HEREDITARY-DEFICIENCY OF OKT4-POSITIVE CELLS - STUDIES FOR MODE OF INHERITANCE AND LYMPHOCYTE FUNCTIONS

Abstract

Two Graves'' patients were found to have no OKT4+ cells in their peripheral blood lymphocytes (PBL). However, the reactivity of their lymphocytes with T4(T4A) and anti Leu-3a was normal and no autoantibodies to the OKT4 determinant were found in their sera.
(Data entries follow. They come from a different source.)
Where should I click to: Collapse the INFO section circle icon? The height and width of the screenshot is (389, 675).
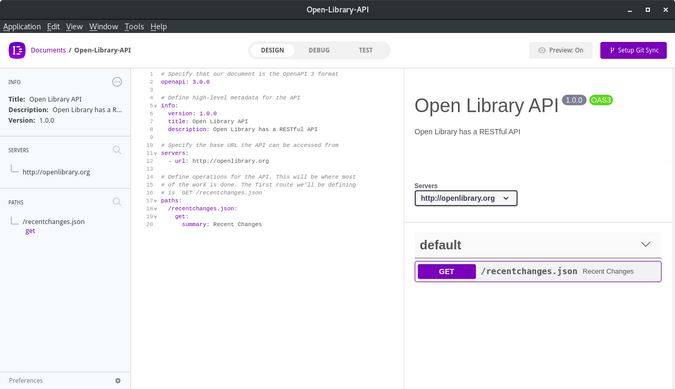[x=117, y=82]
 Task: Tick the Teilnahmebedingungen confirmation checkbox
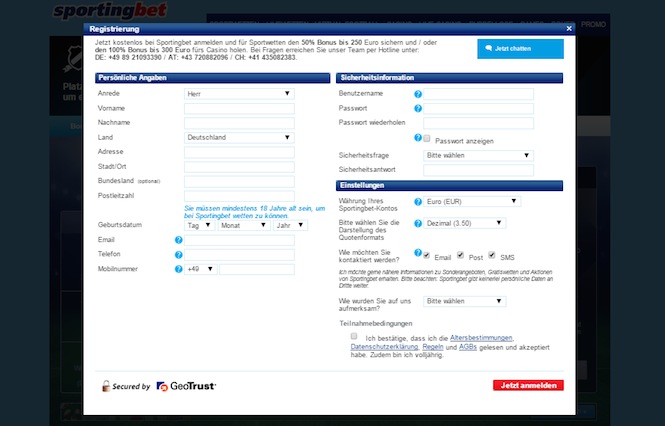(x=354, y=337)
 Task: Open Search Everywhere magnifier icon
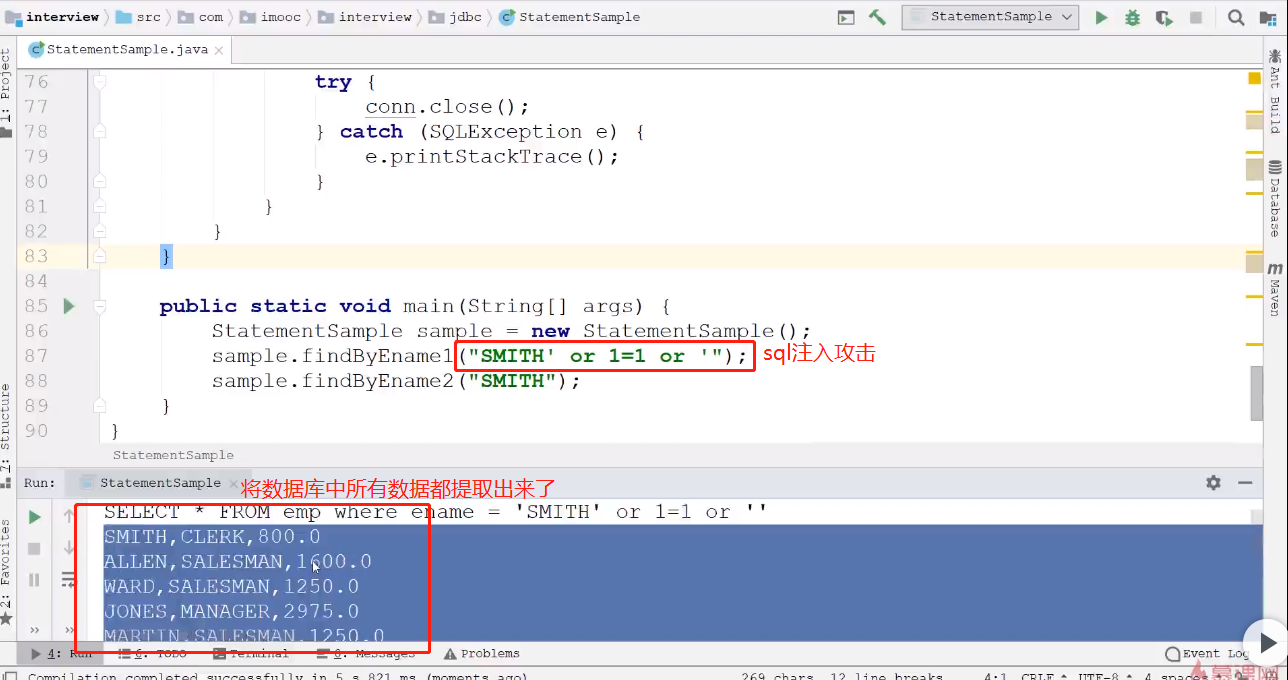click(1236, 17)
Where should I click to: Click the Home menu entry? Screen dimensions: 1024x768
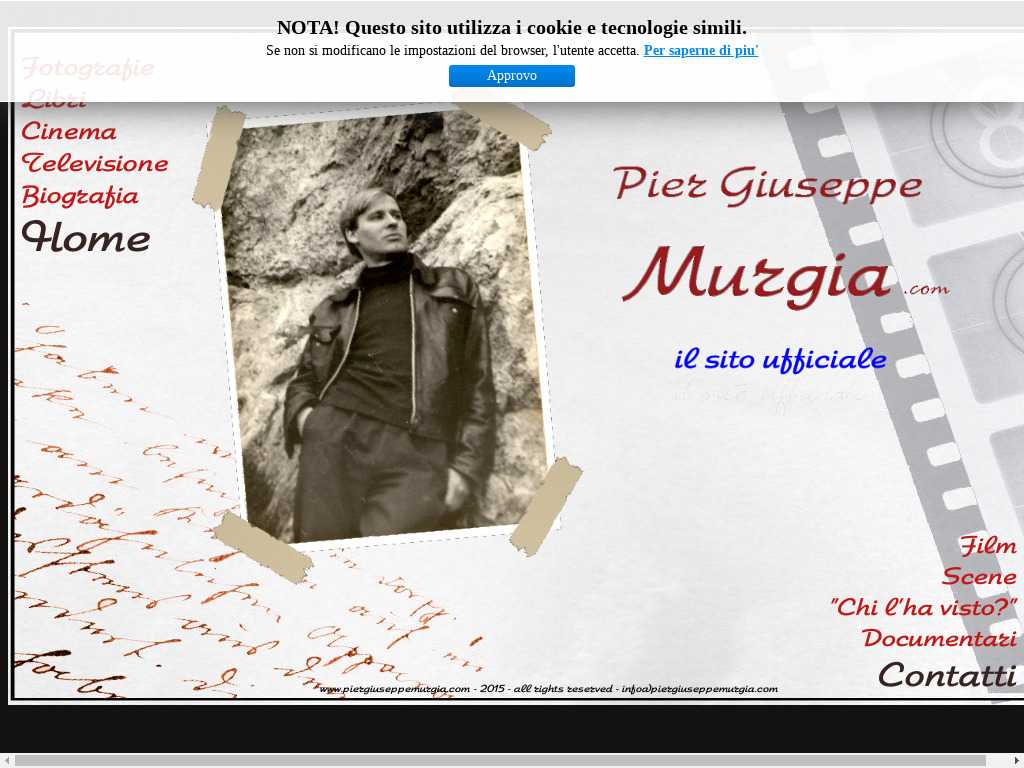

Cytofluorographic analysis of PBL from their family members showed 3 types of immunofluorescence profiles with OKT4. The 1st type was the complete oKT4+ cell deficiency, the 2nd was the normal percentage of OKT4+ cells with half immunofluorescence intensity and the 3rd was the normal staining pattern with OKT4. Phytohemagglutinin (PHA) and pokeweed mitogen (PWM) induced blastogenesis; PWM-induced IgG synthesis, autologous and allogenic mixed lymphocyte reaction and interleukin-2 (IL-2) production of their PBL were also normal. Evidently, the expression of determinant to OKT4 is transmitted as autosomal incomplete dominant trait and OKT4+ cell deficiency is not accompanied by a lack of the inducer/helper subset of T cells.